La finestra chiusa
la preghiera che abbraccia

In piazza San Pietro la prossimità autorizzata è una fettuccia rossa che si tiene stesa tra due mani. La finestra più famosa del mondo è chiusa. Il vuoto è la misura dell’emozione tra le braccia del Bernini dove si sta come dame sulla scacchiera, un nero occupato e un bianco vuoto. Papa Francesco non si affaccia, meglio non rischiare l’affollamento dei controlli di sicurezza. Così la Santa Sede ha deciso di ricostruire una prossemica accettabile, lì sotto i due grandi schermi. Bergoglio parlerà in diretta dalla Biblioteca apostolica e tutti lo aspettano, gli uni distanti dagli altri.

La televisione avvicina quarantene e cambia i ritmi, non più estrania, come si denunciava fino a poco fa nelle analisi delle solitudini indotte. Francesco è in piedi davanti ad un leggio, come ogni domenica. Cambia solo la location e manca il vento. Anche lui avverte l’emozione, gli pesa l’imbarazzo della negazione dell’affaccio al punto che alla fine non resiste e annuncia che aprirà di lì a poco la finestra, per guardare, per osservare la scacchiera della piazza e per benedire. Ma le prime parole sono per la straniazione che prova anche lui: «È un po’ strana questa preghiera dell’Angelus di oggi con il Papa ingabbiato nella Biblioteca, ma io vi vedo, vi sono vicino».

Abbraccia con gli occhi le persone là fuori, spiega che anche questo è un modo «di pregare l’Angelus» e non dimentica il mondo che soffre oltre piazza San Pietro, oltre il virus che provoca incubi. E subito parla dei disperati di Idlib, dei «dimenticati di Idlib», l’ultima città martire della Siria, finita nel cono d’ombra della scelleratezza, rafforzata nel suo tragico oblio dal virus globale.

Bergoglio non ci sta e intreccia i drammi perché nessun più permettersi di dimenticare Idlib neppure in tempi di coronavirus. In piazza ci sono varie associazione dai Gesuiti del Centro Astalli all’Associazione dei giornalisti amici di Padre Paolo Dall’Oglio con uno striscione bianco, che invita a non dimenticare le sofferenze della gente di Siria e Bergoglio rafforza l’intenzione: «Non si deve distogliere lo sguardo di fronte a questa crisi umanitaria».
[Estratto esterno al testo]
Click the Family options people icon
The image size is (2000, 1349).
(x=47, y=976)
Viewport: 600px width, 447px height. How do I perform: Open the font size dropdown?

Profughi, guerra e coronavirus. La preghiera avvicina tutti, antica prossimità che ricostruisce legami e svela vicinanza al tempo delle distanze di sicurezza per amore. Non è facile stare senza Messa per quasi un mese. Ma il decreto del governo non ammette sconti. Così ieri pomeriggio è dovuta intervenire prima la diocesi di Roma per ribadire lo stop alle Messe e poi la Cei per spiegare che “l’interpretazione fornita dal governo include rigorosamente le Sante Messe”. La precisazione si è resa necessaria, purtroppo, anche perché in rete giravano inviti a celebrazioni clandestine e denuncie su una presunta limitazione alla libertà religiosa e di culto contenuta nel decreto di Palazzo Chigi. La paranoia di alcuni non conosce limiti, neppure quello del rischio a cui espone fedeli sprovveduti. La forza della preghiera invece è la sola che aiuta a reinventare distanze al punto da annullarle. Così da oggi la Messa del Papa a Santa Marta sarà trasmessa in diretta tivù e nessuno osi dire che si tratta di una magra consolazione, perché sarebbe un bestemmia. Pregare è affidamento nel momento della prova, pregare rimescola le quarantene, anche in silenzio, anche da soli.

Il vescovo di Bergamo, mons. Francesco Beschi, pregherà il Rosario oggi alle 17,30 nel Santuario dell’Addolorata di Santa Caterina per «la salute del nostro popolo» in diretta sui canali social, a Bergamo Tv e sul sito de L’Eco di Bergamo. Non va lasciato solo. La preghiera è l’unico abbraccio che oggi ci possiamo permettere.